> _ASSIGNED TASK_:
Using the line that contains "138 (123, 2297)" as the first line and the last line of the data as the final one, give every line in that range again exactly.

BEGIN DATASET EXTRACT

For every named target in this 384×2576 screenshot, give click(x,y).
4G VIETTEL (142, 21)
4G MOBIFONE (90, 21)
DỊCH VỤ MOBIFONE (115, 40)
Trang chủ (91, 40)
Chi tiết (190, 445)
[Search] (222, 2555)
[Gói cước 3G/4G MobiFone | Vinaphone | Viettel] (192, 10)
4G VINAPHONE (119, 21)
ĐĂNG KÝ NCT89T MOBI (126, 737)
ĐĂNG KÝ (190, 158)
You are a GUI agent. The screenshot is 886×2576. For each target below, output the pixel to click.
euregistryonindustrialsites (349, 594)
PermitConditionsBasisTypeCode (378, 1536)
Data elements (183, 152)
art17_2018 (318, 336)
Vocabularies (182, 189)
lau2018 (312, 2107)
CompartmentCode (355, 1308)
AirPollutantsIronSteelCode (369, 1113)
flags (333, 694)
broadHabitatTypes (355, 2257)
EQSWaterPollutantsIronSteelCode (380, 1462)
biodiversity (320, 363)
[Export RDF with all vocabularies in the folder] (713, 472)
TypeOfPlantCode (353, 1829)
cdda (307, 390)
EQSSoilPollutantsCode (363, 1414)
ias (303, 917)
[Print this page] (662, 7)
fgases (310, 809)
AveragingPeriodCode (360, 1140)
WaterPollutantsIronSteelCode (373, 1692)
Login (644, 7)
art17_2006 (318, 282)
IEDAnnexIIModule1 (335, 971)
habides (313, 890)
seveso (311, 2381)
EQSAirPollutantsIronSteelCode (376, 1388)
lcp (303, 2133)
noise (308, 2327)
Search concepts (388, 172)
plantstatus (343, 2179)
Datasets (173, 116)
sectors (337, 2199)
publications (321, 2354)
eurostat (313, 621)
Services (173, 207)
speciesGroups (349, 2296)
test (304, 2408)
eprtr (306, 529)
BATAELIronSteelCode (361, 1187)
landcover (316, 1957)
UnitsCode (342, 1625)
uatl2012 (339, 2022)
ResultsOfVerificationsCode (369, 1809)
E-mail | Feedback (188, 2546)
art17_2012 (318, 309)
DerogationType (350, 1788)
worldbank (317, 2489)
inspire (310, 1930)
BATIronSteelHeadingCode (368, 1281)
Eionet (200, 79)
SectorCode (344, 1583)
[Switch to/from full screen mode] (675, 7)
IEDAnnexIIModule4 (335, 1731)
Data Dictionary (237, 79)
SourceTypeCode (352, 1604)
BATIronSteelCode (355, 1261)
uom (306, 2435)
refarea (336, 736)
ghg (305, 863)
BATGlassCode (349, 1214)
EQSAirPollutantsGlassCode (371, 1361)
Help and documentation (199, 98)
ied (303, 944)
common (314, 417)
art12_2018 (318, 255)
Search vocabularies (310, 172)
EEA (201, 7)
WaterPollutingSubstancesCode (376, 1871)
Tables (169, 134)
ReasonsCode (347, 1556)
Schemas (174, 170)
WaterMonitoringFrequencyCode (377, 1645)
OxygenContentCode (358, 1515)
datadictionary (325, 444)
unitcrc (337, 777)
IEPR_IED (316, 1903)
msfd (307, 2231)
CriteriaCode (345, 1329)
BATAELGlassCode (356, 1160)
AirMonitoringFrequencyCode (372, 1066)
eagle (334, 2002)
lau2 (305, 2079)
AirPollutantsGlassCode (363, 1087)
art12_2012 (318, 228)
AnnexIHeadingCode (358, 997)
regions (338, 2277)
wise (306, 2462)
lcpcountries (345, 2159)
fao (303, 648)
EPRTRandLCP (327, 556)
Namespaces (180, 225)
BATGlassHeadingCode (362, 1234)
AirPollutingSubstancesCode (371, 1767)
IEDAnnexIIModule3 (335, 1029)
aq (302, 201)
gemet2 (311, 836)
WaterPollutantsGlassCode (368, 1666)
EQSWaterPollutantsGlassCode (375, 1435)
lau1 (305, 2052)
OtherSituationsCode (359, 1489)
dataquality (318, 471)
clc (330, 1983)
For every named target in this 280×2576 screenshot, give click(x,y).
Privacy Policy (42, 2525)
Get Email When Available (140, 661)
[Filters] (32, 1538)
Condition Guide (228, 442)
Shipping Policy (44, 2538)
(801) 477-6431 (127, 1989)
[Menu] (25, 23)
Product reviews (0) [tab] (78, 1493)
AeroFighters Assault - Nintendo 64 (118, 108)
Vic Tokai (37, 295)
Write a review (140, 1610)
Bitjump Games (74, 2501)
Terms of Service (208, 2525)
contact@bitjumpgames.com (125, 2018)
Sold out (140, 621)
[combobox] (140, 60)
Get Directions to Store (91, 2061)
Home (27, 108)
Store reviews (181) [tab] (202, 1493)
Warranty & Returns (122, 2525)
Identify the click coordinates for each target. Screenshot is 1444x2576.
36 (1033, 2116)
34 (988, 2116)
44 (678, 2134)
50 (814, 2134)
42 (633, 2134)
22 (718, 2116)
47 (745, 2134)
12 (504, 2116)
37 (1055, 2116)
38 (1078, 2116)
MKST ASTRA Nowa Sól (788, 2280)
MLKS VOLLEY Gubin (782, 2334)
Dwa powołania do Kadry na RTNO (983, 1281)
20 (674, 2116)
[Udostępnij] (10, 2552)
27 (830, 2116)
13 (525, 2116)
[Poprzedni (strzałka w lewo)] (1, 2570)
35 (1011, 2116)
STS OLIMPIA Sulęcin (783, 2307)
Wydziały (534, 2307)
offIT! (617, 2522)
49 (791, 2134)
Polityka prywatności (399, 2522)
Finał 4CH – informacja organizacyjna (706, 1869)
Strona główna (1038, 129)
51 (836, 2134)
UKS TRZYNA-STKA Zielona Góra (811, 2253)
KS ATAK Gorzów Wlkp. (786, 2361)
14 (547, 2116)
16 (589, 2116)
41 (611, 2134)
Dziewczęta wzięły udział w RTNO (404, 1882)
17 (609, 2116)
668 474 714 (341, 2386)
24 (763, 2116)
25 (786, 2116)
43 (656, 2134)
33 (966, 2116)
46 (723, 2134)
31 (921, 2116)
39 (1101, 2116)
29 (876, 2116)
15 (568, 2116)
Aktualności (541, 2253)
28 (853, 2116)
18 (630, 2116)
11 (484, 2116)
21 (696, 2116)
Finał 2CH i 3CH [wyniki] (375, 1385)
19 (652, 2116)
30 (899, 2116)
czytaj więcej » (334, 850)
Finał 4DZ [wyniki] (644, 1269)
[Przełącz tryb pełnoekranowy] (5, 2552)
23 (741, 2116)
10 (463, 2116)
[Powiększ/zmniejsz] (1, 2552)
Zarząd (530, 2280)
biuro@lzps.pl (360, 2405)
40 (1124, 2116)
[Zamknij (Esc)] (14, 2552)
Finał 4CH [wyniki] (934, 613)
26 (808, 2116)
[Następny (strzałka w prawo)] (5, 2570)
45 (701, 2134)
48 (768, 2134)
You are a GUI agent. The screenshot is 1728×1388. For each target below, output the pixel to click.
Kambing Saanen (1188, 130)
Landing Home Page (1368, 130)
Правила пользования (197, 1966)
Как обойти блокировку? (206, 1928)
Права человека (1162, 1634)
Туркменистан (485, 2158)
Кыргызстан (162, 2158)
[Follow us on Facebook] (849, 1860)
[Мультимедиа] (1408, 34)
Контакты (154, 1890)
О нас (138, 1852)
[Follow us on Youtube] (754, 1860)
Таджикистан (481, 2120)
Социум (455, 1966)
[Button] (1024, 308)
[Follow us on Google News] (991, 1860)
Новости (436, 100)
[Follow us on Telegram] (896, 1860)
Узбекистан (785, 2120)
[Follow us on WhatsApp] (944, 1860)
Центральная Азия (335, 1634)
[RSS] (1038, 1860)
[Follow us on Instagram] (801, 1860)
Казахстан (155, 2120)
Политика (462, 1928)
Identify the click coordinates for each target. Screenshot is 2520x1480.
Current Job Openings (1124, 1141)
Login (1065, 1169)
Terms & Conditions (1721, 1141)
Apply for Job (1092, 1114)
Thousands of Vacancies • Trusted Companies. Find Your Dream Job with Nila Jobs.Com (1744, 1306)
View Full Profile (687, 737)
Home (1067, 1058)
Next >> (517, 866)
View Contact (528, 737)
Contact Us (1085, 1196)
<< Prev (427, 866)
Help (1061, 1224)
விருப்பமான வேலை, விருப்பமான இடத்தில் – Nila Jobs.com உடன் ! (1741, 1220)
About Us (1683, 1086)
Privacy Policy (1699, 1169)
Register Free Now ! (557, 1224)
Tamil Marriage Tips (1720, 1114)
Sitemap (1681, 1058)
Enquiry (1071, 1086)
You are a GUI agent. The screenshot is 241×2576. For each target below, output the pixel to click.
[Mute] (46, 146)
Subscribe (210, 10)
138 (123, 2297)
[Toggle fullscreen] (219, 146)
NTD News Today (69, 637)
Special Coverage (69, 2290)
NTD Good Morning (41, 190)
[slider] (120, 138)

END DATASET EXTRACT

> _RESPONSE_:
138 (123, 2297)
[Toggle fullscreen] (219, 146)
NTD News Today (69, 637)
Special Coverage (69, 2290)
NTD Good Morning (41, 190)
[slider] (120, 138)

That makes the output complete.